Wrong Reasons to Adopt

We had a great round table discussion last night here at my house. Really it was a square table discussion cuz' we sat on couches around my rustic square coffee table, that was loaded with party food and Coke products..anyways it was great. We discussed Transracial adoption a tiny bit but mostly talked about our own experiences with adopting older children and for some, their future of adopting older children.

I think this round table time will evolve into more of a support group, heaven knows I am so grateful for the support I have received from my church and our adoption ministry, His Heart for Orphans. It's such a huge blessing and encouragement for us who believe Adoption is a calling that MANY need to answer and we have chosen to answer.
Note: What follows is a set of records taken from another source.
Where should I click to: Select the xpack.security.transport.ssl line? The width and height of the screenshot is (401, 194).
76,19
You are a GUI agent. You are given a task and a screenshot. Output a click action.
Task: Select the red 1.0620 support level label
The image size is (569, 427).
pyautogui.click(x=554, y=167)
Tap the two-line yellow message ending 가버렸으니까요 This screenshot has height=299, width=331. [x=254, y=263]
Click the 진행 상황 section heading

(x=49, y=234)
I did some research before having the discussion and we didn't really touch on this very much, we mostly talked about how we all have adjusted as families and we shared our mistakes, victories and milestones and how we are learning from them. But I wanted to post this list here cuz I agree with it. I didn't write this, the author is listed below. Check it out and please send any questions or comments you have about older child adoption.

Wrong Reasons to Adopt

by Melissa J | More from this Blogger

22 Nov 2006 10:31 AM

There isn't anything wrong with wanting to adopt because you would like to parent a child and provide a loving home. These are typically the same reasons many couple's conceive biologically. The problem is so many people want to adopt for the wrong reasons-even if their heart means well. Some of the wrong primary motivations for adoption are not wrong as a "bonus", however to those who find justification in some of the examples provided below, I suggest visiting a local animal shelter instead.

Children being placed for adoption often have needs beyond what biological or birth children have. Adoption disruptions are way too common. They are devastating to a family-especially the child! Please do your homework and learn about the unique needs of children who've been adopted.
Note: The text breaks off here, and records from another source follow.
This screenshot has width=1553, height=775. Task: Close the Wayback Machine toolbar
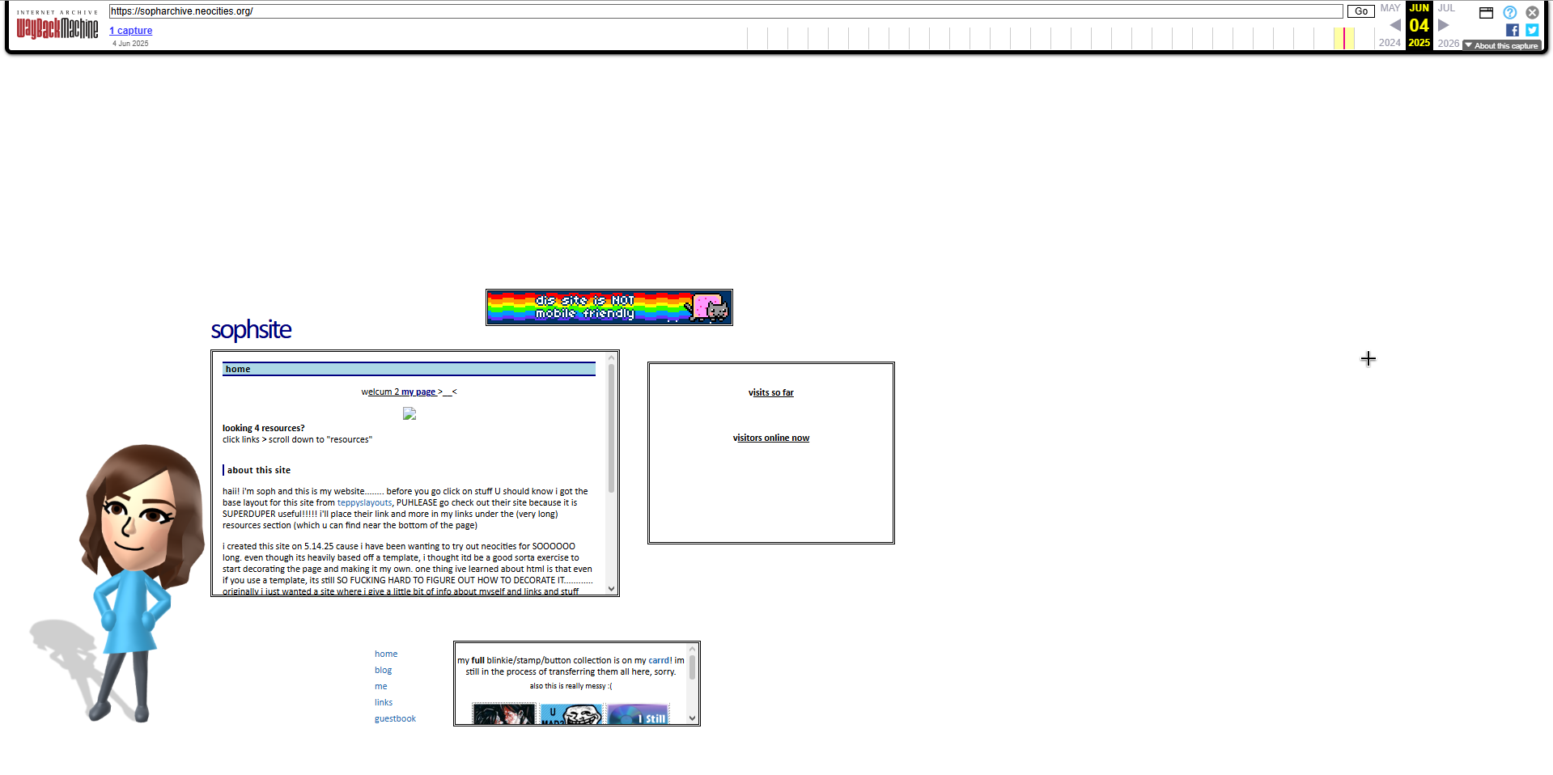(1532, 12)
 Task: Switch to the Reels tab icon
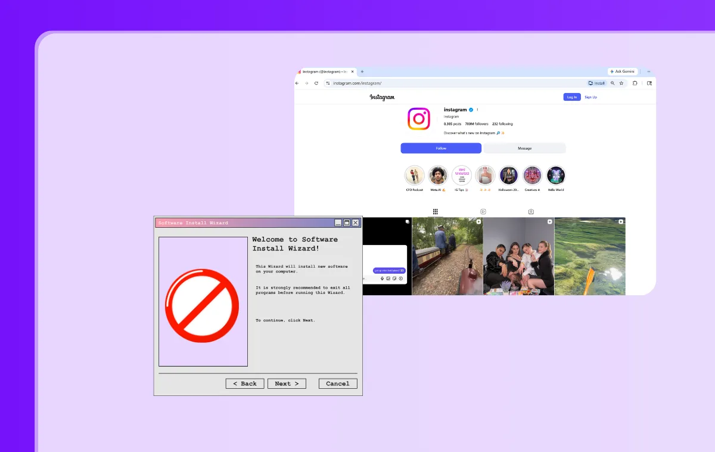pos(483,211)
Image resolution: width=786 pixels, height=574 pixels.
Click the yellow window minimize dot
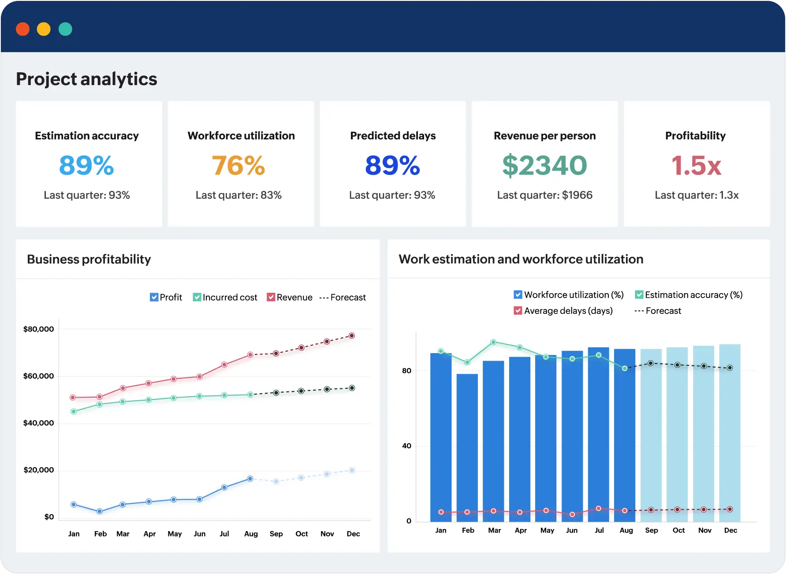pos(44,29)

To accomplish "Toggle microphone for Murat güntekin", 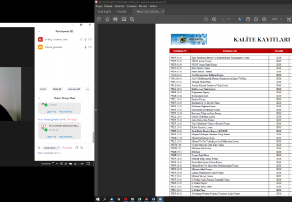I will pyautogui.click(x=85, y=47).
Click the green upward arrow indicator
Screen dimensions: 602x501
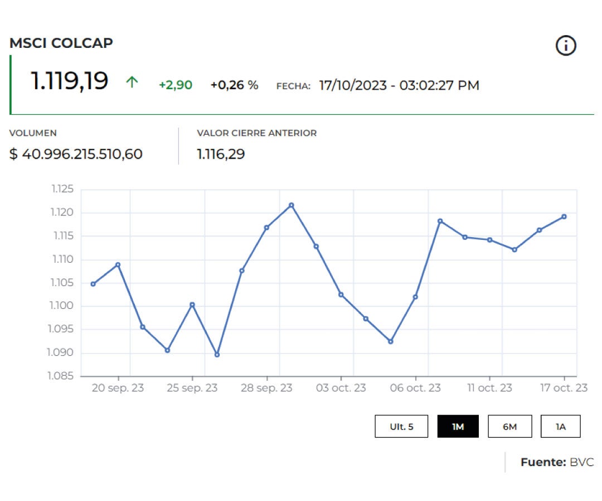(132, 82)
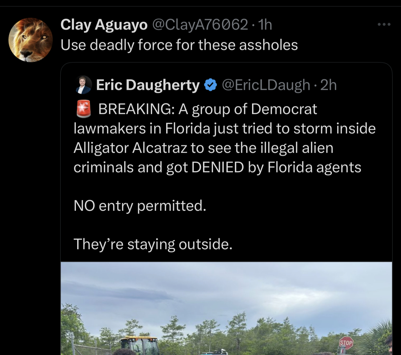Click the yellow tractor in the photo

139,345
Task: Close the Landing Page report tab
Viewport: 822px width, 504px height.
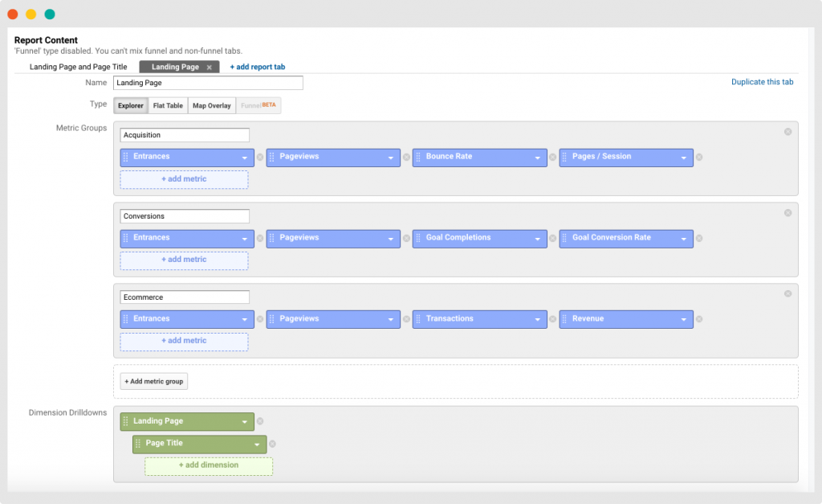Action: pos(210,68)
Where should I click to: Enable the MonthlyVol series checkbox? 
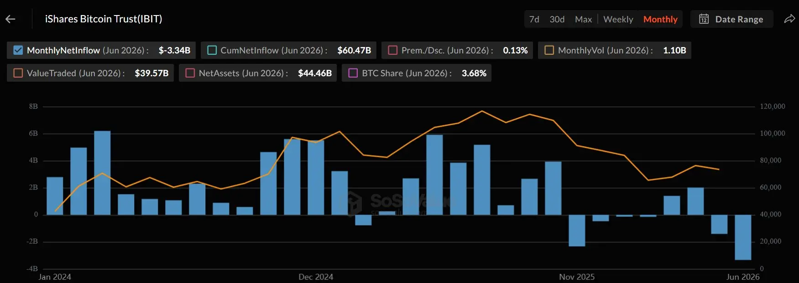tap(549, 50)
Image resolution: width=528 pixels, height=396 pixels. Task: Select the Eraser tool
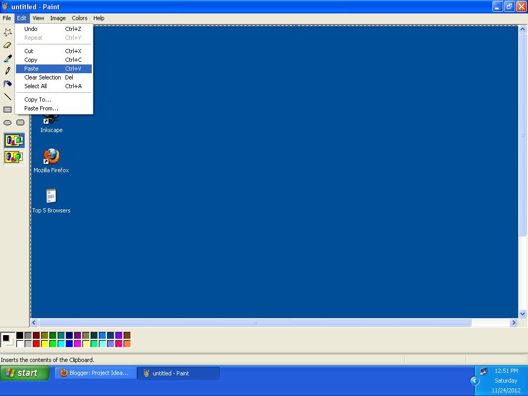(7, 45)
The following is a list of wrong motives to adopt:

  • Because everybody is doing it (children should not be a fad)
  • To have someone who will love you back (not every child may want to reciprocate your love and affection-initially anyway)
  • Your biological clock is ticking (not good motivation for adoption)
  • You want some company (adopt a dog!)
  • Because you feel sorry for the child or want to rescue them (feeling any sense of indebtedness is not fair to a child who did not ask to be in the position they are)
  • You could really use another person to help out around the house (hire a housekeeper!)
  • A playmate for your other children (baby-sit or do more play-dates)
  • Because children from ______ are so cute (may be cute, but cute is not a good reason to adopt)
  • If I can't have a child biologically, I guess I'll settle for adoption (adoption is not second best, it's just a different path-and it's not easy)
  • A child will bring my spouse and I closer (might be true, but will likely cause more tension and less one-on-one time together; not good for a struggling marriage)
  • I need someone to pass on the family name (poor reason to adopt)
  • I'll start the adoption process and hopefully my husband will come around (it takes the full cooperation of both in the relationship do this otherwise it is likely to cause great tension in the marriage)
  • Love will cure any problem a child may have and I have a lot love to give (unfortunately no amount of love this world can help some children; though patience, proper advocacy and empathy can help)
  • Tired of watching other women have babies (not a good reason to adopt; children who are adopted often have very unique special needs that require a lot of devotion)
  • Could use some extra income (some special needs adoptions provide subsidy to cover a child's extra care needs; often the subsidy does not meet all the expenses of the child)
  • You want someone to leave an inheritance to (donate to a worthy charitable organization)
  • You think you'll gain respect and status of sainthood (this is a purely selfish motive; likely you'll feel more like a servant than anything high and mighty)
  • I need a reason to get up in the morning (program your coffee maker; with children there are likely to be days when you don't feel like getting up in the morning)
  • A big tax write off (while this is a bonus, your children will likely cost you more than you'll get back from your taxes)
  • To make me feel complete (you really ought to feel complete before you adopt)
  • To have someone to care for you in your old age (children don't always outlive their parents; it's terribly sad to hear such expectations being placed on a child; start saving for your future now)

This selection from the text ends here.